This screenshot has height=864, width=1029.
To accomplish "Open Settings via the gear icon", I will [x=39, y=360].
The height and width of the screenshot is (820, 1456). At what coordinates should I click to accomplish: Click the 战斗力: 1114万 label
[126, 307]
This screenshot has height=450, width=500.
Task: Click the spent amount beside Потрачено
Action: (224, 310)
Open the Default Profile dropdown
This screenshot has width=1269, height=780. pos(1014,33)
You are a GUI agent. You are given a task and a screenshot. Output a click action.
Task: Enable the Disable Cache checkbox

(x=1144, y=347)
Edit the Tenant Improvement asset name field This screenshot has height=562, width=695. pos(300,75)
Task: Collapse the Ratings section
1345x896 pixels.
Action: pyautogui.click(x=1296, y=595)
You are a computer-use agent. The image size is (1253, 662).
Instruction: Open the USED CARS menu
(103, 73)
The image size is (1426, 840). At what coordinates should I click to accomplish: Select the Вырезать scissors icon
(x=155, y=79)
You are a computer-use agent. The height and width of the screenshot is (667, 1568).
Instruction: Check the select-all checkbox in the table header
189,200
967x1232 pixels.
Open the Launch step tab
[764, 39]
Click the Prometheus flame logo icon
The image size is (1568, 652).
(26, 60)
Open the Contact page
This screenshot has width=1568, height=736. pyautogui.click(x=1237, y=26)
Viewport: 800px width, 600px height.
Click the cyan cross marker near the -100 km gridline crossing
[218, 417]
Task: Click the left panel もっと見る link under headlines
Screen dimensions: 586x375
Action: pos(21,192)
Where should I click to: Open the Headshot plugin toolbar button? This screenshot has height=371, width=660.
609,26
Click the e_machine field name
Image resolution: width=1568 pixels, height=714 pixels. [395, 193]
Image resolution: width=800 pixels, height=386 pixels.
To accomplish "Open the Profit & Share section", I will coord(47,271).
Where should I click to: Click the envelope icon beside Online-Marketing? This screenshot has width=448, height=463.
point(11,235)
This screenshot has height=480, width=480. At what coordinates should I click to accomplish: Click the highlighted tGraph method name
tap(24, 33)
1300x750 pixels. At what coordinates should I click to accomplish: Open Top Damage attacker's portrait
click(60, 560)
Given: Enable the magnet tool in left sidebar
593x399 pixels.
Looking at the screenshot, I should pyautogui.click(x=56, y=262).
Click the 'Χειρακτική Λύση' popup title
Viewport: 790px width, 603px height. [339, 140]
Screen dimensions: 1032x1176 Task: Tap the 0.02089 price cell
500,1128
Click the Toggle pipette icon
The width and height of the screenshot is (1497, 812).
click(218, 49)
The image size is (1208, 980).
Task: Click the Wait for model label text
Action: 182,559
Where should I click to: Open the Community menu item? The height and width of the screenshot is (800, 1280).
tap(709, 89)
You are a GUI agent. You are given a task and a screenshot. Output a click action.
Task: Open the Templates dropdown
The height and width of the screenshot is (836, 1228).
• • • • •
_ACTION ITEM_:
Above this instruction are the records; retype exactly the lines from the one containing "Given: Enable the magnet tool in left sidebar" up to and including the one containing "Click the Toggle pipette icon".

_EXPECTED ANSWER_:
Given: Enable the magnet tool in left sidebar
593x399 pixels.
Looking at the screenshot, I should pyautogui.click(x=56, y=262).
Click the 'Χειρακτική Λύση' popup title
Viewport: 790px width, 603px height. [339, 140]
Screen dimensions: 1032x1176 Task: Tap the 0.02089 price cell
500,1128
Click the Toggle pipette icon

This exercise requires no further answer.